TASK TO CARRY OUT -
Copy the items from the line with "Where should I click to: Click the Help" to the line with "point(1327,770)", swapping "Pepsi" for "Sprite" and leaving everything else unchanged.
* Begin MATERIALS PROVIDED *
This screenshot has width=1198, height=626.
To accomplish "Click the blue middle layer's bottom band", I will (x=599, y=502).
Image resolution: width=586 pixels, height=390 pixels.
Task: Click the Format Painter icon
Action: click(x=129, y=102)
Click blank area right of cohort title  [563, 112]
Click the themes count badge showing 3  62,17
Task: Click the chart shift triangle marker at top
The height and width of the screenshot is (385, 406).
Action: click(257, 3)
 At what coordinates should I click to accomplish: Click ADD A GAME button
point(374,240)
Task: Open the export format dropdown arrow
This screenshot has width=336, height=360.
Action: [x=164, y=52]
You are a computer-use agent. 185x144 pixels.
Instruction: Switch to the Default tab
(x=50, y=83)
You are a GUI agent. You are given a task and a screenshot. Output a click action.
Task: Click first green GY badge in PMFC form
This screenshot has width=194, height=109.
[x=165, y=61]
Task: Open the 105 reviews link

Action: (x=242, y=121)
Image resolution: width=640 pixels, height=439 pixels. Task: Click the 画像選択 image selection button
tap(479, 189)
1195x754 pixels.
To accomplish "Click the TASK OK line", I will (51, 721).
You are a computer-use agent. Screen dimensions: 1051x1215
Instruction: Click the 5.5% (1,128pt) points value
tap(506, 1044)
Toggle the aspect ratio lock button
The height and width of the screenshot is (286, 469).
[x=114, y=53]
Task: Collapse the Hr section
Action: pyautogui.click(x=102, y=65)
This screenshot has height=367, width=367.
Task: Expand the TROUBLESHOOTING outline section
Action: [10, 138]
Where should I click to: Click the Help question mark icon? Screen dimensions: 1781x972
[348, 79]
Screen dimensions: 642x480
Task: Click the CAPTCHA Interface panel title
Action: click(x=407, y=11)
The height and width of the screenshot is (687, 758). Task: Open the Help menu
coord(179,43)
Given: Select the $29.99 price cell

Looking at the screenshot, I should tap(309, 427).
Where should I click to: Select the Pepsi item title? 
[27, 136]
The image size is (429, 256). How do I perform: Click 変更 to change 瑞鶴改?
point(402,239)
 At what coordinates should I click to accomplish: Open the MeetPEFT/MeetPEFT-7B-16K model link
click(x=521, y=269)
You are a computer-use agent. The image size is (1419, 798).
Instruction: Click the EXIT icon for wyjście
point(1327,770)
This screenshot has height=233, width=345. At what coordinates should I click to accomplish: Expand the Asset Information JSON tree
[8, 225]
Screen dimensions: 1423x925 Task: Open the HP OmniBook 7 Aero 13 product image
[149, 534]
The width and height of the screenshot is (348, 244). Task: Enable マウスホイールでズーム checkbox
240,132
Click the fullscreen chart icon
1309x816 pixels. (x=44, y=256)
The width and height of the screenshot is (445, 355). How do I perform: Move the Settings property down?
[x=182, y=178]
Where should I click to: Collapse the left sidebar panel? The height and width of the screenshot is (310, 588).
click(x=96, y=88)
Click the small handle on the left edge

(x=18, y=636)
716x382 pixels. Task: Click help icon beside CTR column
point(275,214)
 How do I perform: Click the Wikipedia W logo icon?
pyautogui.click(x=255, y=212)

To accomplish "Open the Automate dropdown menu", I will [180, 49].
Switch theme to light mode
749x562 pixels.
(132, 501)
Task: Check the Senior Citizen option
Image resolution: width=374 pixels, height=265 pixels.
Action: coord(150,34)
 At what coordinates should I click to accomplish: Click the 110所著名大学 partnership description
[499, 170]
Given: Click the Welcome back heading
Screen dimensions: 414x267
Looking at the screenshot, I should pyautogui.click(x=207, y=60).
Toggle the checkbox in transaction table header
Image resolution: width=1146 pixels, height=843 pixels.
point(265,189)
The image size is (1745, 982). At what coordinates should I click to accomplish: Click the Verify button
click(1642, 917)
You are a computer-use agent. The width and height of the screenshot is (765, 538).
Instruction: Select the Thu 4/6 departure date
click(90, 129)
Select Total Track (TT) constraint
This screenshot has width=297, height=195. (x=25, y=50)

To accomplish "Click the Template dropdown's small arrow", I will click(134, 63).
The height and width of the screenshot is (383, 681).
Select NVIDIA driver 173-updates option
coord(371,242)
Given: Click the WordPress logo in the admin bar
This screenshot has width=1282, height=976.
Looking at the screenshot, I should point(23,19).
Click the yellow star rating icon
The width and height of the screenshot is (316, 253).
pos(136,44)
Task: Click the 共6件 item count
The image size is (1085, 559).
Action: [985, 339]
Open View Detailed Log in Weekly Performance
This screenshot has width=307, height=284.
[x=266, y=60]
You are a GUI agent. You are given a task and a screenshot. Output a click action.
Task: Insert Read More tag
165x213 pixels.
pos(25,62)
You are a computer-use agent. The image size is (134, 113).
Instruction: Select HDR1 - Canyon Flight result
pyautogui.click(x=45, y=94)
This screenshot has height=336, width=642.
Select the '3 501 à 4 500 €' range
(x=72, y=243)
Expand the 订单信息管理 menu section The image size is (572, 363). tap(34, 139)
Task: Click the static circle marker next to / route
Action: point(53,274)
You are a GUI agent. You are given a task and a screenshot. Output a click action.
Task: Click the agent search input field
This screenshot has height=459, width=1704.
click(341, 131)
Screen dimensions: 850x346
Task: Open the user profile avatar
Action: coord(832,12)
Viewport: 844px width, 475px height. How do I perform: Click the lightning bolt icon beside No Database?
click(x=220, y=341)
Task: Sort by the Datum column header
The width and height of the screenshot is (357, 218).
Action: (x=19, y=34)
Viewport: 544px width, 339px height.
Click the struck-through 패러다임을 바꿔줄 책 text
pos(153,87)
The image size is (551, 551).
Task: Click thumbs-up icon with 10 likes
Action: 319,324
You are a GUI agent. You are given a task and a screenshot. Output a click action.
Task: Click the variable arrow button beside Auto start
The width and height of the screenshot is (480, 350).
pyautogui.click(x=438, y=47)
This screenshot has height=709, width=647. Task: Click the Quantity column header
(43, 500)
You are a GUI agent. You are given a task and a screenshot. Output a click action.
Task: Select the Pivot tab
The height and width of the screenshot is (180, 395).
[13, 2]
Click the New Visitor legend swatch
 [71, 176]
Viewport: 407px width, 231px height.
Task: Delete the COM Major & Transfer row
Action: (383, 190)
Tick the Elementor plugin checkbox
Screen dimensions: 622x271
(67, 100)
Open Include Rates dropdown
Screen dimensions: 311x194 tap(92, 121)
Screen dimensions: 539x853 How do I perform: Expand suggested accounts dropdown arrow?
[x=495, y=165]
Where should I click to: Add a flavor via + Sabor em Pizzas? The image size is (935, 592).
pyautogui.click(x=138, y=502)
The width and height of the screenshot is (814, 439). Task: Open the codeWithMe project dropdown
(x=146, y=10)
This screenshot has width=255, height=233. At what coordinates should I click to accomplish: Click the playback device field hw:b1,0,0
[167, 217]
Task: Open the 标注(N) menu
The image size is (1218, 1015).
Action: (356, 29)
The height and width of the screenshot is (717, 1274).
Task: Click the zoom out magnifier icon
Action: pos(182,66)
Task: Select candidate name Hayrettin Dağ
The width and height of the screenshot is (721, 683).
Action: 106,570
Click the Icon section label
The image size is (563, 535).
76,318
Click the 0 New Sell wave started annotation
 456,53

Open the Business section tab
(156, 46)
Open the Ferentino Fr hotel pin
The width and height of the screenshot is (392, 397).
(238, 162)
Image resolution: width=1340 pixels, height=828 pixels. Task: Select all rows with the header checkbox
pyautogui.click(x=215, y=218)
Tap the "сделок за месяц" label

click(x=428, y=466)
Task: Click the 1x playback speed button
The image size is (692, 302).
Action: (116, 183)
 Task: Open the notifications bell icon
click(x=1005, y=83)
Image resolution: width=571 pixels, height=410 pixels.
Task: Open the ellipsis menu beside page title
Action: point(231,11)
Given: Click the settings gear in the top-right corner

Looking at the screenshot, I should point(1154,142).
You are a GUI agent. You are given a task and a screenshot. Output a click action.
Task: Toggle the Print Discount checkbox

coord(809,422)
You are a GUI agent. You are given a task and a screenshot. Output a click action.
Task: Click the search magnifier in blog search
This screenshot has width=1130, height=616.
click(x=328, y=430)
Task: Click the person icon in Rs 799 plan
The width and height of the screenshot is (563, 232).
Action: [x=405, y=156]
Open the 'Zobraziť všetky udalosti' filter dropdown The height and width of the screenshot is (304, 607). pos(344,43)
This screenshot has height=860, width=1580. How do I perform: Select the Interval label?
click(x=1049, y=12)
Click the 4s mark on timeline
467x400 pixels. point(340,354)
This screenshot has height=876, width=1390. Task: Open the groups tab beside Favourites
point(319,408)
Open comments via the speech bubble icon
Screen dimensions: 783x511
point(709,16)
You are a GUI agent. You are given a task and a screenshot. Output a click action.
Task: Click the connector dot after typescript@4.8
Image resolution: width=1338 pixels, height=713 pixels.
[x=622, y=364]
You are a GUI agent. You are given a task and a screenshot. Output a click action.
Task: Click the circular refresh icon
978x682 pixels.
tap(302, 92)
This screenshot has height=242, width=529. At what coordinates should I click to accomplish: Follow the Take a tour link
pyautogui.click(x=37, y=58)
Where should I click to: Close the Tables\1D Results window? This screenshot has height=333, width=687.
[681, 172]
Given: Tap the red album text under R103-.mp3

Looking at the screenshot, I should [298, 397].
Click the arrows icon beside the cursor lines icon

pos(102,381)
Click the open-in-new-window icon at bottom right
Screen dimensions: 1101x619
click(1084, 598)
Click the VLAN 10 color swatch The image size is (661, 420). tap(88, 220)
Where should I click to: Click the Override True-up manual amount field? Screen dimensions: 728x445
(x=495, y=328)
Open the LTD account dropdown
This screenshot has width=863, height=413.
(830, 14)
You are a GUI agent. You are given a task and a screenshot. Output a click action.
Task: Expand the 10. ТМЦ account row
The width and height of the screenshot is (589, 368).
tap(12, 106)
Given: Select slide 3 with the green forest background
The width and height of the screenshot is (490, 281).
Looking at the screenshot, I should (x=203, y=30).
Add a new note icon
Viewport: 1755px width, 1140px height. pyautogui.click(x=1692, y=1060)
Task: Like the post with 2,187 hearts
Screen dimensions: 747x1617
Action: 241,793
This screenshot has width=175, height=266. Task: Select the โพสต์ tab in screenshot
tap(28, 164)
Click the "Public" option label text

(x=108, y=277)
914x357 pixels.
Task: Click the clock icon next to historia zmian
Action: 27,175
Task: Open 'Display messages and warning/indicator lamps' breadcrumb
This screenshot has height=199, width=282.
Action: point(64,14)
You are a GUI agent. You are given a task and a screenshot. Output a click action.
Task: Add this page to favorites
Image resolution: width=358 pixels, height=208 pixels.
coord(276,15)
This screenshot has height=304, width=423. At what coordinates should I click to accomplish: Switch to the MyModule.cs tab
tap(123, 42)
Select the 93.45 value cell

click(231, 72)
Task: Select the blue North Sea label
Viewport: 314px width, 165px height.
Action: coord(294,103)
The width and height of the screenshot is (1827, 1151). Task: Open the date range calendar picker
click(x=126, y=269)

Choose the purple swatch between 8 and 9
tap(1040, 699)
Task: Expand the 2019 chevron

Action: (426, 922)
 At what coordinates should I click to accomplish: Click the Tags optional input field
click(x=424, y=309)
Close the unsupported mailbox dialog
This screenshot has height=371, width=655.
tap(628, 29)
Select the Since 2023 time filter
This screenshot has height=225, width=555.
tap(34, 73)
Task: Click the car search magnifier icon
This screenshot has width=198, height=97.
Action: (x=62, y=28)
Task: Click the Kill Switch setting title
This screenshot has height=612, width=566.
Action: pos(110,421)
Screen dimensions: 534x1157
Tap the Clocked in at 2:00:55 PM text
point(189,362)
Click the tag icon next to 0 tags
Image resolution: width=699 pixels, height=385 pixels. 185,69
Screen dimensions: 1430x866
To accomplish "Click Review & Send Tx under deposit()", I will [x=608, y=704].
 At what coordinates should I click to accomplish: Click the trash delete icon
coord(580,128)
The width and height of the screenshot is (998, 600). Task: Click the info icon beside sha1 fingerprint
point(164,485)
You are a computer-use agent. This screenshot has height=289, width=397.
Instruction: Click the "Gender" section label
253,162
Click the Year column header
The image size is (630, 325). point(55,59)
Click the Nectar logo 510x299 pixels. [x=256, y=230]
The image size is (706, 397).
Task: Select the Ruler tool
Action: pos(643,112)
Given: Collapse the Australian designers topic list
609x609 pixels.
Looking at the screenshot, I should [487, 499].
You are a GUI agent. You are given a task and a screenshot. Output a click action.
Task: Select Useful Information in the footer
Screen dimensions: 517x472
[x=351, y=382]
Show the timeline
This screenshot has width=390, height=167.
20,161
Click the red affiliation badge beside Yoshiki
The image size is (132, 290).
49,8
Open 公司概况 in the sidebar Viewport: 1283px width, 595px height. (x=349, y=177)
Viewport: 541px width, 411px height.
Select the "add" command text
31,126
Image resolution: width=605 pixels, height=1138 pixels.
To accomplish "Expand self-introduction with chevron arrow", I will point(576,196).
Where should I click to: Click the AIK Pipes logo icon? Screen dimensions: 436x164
* End MATERIALS PROVIDED *
RESULT FOR THIS TASK -
Where should I click to: Click the Help question mark icon? Screen dimensions: 1781x972
[348, 79]
Screen dimensions: 642x480
Task: Click the CAPTCHA Interface panel title
Action: click(x=407, y=11)
The height and width of the screenshot is (687, 758). Task: Open the Help menu
coord(179,43)
Given: Select the $29.99 price cell

Looking at the screenshot, I should tap(309, 427).
Where should I click to: Select the Sprite item title? 
[27, 136]
The image size is (429, 256). How do I perform: Click 変更 to change 瑞鶴改?
point(402,239)
 At what coordinates should I click to accomplish: Open the MeetPEFT/MeetPEFT-7B-16K model link
click(x=521, y=269)
You are a computer-use agent. The image size is (1419, 798).
Instruction: Click the EXIT icon for wyjście
point(1327,770)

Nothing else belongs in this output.